コンテンツ評論 テレビ番組評

#あまちゃん 少年としての天野アキ

「南部ダイバー」にどん引きするアキ(あまちゃん第29話)

「南部ダイバー」にどん引きするアキ(あまちゃん第29話)

あまちゃんのヒロイン天野アキについて考えてみる。

普段のアキのビジュアルを見ると、とにかく女の子らしい雰囲気には乏しい。
私服の服装も、すべてズボンだし、それも身体の線を出さないブカブカのものばかりである。髪をショートカットにしているから、一見少女というよりは少年のように見える。

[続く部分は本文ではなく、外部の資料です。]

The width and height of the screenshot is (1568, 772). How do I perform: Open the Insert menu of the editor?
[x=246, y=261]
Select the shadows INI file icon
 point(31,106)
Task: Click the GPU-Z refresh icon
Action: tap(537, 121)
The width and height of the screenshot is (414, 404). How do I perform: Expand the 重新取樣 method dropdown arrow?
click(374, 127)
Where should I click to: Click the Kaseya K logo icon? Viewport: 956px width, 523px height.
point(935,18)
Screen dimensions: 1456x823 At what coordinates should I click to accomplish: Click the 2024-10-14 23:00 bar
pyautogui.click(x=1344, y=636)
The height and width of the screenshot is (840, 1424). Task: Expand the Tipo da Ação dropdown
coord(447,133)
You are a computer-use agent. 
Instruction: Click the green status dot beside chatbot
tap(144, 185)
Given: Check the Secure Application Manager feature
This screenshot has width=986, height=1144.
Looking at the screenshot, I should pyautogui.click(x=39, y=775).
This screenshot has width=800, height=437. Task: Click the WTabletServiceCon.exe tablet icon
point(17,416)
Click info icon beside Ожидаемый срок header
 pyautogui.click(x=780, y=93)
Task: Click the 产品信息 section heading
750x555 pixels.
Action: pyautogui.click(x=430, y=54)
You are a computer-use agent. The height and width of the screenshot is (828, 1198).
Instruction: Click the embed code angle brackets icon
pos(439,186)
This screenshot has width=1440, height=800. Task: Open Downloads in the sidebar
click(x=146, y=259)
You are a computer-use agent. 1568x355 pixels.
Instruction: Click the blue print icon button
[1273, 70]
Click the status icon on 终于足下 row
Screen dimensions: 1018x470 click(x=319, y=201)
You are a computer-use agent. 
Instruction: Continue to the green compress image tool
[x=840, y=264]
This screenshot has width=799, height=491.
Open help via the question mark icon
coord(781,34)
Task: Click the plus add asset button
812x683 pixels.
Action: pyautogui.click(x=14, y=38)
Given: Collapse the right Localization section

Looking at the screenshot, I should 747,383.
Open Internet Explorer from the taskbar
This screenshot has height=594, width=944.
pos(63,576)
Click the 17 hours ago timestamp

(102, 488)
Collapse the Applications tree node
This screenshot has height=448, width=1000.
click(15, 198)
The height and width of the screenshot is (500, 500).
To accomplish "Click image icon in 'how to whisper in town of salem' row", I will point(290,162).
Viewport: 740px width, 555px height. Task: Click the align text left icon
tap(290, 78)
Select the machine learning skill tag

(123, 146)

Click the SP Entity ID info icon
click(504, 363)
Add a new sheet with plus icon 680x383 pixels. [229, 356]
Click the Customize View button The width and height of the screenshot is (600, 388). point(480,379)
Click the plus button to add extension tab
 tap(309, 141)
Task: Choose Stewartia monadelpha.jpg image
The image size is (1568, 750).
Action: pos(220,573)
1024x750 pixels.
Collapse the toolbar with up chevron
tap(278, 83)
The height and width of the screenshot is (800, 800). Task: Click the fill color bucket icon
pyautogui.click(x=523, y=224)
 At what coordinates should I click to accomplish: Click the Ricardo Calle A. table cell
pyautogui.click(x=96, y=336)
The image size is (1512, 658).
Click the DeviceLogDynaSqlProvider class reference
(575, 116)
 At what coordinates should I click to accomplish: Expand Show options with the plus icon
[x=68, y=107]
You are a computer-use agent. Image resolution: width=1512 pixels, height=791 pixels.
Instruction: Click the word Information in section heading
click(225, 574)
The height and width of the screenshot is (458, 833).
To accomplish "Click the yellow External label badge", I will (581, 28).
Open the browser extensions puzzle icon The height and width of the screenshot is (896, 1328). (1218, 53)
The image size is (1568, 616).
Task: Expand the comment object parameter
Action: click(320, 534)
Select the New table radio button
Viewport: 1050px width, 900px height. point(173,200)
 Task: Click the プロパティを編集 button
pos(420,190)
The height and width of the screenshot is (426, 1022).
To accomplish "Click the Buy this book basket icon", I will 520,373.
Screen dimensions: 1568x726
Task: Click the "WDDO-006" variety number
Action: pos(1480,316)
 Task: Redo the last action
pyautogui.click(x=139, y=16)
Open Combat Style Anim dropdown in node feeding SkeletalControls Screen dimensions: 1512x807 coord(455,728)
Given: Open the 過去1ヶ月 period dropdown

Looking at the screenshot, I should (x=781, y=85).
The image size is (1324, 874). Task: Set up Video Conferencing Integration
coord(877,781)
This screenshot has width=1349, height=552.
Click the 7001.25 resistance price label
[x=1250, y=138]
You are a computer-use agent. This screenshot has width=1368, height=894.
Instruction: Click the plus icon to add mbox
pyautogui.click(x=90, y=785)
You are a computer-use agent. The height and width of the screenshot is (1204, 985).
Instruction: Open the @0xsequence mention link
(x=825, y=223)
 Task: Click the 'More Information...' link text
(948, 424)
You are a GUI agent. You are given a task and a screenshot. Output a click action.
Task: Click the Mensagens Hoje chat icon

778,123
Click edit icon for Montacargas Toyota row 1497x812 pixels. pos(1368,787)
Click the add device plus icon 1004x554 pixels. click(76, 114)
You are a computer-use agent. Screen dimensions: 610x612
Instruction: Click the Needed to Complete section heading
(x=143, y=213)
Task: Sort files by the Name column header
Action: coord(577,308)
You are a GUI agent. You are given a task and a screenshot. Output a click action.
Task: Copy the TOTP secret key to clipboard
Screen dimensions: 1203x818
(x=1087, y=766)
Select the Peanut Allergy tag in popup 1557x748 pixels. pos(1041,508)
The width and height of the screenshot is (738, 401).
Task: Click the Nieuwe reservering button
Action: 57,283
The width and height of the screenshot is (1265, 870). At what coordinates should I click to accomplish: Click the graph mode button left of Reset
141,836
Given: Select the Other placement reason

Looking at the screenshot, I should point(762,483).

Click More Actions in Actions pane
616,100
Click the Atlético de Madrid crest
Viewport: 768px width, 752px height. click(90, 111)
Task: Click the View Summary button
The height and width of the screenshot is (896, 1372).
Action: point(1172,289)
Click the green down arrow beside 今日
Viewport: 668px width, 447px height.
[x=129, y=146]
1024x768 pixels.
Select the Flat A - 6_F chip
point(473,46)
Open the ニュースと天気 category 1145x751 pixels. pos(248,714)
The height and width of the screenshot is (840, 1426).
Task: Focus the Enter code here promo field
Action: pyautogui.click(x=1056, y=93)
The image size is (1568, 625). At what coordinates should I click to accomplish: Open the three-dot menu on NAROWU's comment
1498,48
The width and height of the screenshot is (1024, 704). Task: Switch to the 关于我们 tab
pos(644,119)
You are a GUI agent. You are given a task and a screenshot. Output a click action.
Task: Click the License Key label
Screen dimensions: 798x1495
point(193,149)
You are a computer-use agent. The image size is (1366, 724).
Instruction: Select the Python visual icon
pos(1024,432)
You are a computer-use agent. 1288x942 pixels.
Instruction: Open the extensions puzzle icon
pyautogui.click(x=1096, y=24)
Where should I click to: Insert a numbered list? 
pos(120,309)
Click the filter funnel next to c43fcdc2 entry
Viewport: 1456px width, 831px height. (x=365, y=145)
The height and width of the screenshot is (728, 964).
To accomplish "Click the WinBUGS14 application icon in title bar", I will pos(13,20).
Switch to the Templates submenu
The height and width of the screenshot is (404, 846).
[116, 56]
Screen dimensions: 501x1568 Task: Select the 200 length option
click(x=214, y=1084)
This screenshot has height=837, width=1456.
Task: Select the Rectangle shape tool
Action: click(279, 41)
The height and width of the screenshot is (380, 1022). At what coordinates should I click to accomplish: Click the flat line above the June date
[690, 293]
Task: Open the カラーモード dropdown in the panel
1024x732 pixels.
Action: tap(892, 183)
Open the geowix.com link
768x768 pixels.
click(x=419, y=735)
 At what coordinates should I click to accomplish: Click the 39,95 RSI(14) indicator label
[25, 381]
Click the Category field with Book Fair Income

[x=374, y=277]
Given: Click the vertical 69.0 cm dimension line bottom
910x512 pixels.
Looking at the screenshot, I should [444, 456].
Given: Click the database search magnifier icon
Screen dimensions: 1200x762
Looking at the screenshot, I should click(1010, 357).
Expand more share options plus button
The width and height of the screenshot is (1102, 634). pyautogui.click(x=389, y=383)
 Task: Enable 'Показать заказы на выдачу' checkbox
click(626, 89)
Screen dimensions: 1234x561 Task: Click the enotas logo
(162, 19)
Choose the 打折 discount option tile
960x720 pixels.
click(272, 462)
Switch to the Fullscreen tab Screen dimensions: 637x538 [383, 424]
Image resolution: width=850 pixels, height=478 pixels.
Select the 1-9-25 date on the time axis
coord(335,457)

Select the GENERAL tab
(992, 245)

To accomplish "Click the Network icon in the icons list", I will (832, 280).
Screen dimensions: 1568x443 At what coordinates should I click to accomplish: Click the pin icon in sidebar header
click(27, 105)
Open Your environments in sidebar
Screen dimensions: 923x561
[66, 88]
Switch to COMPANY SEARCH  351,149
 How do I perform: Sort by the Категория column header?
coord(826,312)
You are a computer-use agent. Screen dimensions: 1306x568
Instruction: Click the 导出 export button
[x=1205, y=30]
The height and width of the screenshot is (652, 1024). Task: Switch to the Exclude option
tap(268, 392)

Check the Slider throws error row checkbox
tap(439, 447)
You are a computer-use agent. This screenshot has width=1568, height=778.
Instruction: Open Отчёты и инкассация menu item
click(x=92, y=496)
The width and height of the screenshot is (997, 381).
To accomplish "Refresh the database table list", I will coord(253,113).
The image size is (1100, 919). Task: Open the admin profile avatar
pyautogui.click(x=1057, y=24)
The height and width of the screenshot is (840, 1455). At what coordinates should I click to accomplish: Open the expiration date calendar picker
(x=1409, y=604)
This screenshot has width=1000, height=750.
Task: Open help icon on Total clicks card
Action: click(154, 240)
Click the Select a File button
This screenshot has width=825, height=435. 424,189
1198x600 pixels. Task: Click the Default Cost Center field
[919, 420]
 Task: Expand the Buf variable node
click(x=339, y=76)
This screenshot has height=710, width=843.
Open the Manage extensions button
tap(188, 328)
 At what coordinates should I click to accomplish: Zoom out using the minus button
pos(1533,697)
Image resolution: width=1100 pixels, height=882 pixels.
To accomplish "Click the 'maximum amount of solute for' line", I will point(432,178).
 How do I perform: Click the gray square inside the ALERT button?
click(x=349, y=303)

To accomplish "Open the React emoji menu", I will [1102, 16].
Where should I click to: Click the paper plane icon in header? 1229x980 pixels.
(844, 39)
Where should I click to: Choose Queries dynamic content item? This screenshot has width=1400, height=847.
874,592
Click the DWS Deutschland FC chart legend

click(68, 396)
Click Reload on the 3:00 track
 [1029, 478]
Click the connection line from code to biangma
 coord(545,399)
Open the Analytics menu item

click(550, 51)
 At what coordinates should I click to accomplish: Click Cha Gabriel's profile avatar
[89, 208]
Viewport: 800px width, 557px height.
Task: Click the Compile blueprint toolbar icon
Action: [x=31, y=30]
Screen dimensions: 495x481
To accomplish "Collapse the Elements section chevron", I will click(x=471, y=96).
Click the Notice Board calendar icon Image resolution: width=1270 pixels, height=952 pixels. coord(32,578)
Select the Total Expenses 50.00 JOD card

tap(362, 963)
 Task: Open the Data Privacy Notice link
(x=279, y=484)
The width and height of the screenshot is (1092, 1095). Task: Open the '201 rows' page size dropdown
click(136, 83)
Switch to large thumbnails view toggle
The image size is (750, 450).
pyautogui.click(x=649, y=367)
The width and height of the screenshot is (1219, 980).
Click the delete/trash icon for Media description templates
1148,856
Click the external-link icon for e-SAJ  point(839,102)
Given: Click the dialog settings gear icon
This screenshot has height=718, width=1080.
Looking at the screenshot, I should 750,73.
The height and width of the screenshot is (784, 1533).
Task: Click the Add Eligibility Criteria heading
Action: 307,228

そして、話す言葉は袖ヶ浜の海女ことば。一人称は「おら…」である。

アキの祖母である夏ばっぱを見てもわかるように、海女は自然を相手にする漁師である。そして、漁家の主婦でもあるが、同時に夫を遠洋漁業に送り出し、実質的に家長である。そういう環境の中で、海女の言葉は男言葉に非常に近いのだ。

これが町の女性となると、訛っても絶対に「おら」とは言わない。一人称は「わだす」である。あまちゃんにはあまり登場しないが、観光協会職員の栗原しおりなどがそれに当たるだろう。

アキが訛りを獲得するにあたって、この「おら」という一人称が大きく影響を及ぼしていると思う。アキは半分少女、半分少年のような両性具有に近い心を持っている。

ふたりの家出はまるで駆け落ち(第67話)

ふたりの家出はまるで駆け落ち(第67話)

親友足立ユイとの関係をみても、アキは心の中の少年の部分でユイに恋をしているような描写が、親しくなるきっかけの部分にある。(第11話) 東京に向けて二人で家出を敢行するシーンは、男女の道行きのようにしか見えなかった。(第67話)

恋人ということになっている種市との関係を見ても、北三陸高校潜水土木科の先輩後輩としての関係がいつまでも尾を引いている。お座敷列車から旅立つ種市を見送るシーン(第53話)、東京で再会するシーン(第79話)などみても、まるで男性同士の先輩後輩のようなイメージがつきまとう。特に「南部ダイバー」を歌うことで、ふたりの関係は先輩後輩にリセットされるようである。

クドカン(脚本家宮藤官九郎)は、「アキは一種自分の分身なので」と言っている。そういう意味でも、アキには男の部分がある。

アキの造形でいつも感心するのは、髪型である。ショートカットなのだが、左右のサイドを長くし、耳や頬の半分を隠している。前髪も眉まで隠す長さだ。これは、顔の中から表情を切り取って額縁に入れたような効果がある。
能年玲奈の豊富な表情を際立たせるための、ヘアメイクなりの演出だと思う。この額縁の中なら、少年っぽい表情も、少女らしい表情も自由自在に作り出せるからだ。

そして、海女の鉢巻きをしたり、アイドル衣装を着て髪型を変えると、一気に可愛らしさが爆発するのである。この髪型こそが、天野アキなのだと思う。